The Jewish Museum offers middle and high school students the opportunity to submit creative work to various art contests. Inspired by the exhibition New York; 1962–1964, the Jewish Museum recently invited middle and high school students to submit original photographs documenting the people, places, and stories that represent and distinguish their communities, both inside and out of New York City. Read the artists’ statements to learn more about their winning photographs.
High school winner: Gianna Goldfarb, age 15, grade 10
“This photo represents my community, a combination of the old world and the new world, religious traditions and secular pursuits. This is a picture of a Modern Orthodox Jew peering into the world of secular literature while still retaining his cultural identity.”

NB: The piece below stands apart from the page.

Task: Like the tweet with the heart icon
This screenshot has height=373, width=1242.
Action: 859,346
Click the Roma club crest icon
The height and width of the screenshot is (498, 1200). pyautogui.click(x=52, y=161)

High school second place: Yeasin Haque, age 18, grade 12
“We are all subject to the walls that confine us; we condemn ourselves into this fabricated habitat we call New York City. How does one who has become so accustomed to concrete jungles find sanctuary within nature. At that point, what does a city dweller define as nature? A tree in front of their apartment? The pigeons nesting under the 6 train? Everything about our lives programmed to be artificial, how does one find peace with the abstractions of creation and life. Our views guided by the lines of our geometry, how does one find a composition to rest their eyes in the architecture that dominates nature. Ones whole life guided by sidewalks and symbols, where does one go when instead of lines, colliding shapes and colors rule your paths. When the habits of your artificial life are taken from you, what peace do you pull from the abyss, how does nature fill that void? Does one feel more liberated walking into in the unknown of Mother Nature, or does sitting in the comfort of Lady Liberty’s land bring them peace? The series of images are a capture of what living in a linear world looks like to me. How the community and people around me feel so programmed to the organization of their surroundings. And how my conditioning to this artificial habitat has impacted my concept of nature and life outside my metropolis.”
Middle school winner: Angelina Wu, age 12, grade 7
“This photo represents my community because there are students. Whether they are not enough or they don’t fit in. There can be many other reasons why students feel like giving up. Every 16 hours someone dies from suicide in New York City. About 8.4% of students die from suicide. Depression or another mental health condition are two of the most common factors of suicide in students. My photo shows one person sitting down feeling lonely or upset and the other person is there to keep the other person company. The whole meaning of this photo is to show that students are never alone and they always have someone to talk to or they can talk to someone they trust and start opening up to others. It shows that there are still nice heartwarming people in New York that will give you a helping hand when you need it most. But you don’t need to be in New York to help others. In other states there are people that will help you no matter what the problem is. whether it’s a small or big problem.”
Middle school second place: Annabel Walkow, age 12, grade 7
“The person I photographed was my mom. She is half Chinese, and her father (my grandpa) immigrated to America when he was 19. I used a projector, and projected images of New York’s lights at night onto her face, symbolizing how she is a first generation American, and that is who she is.”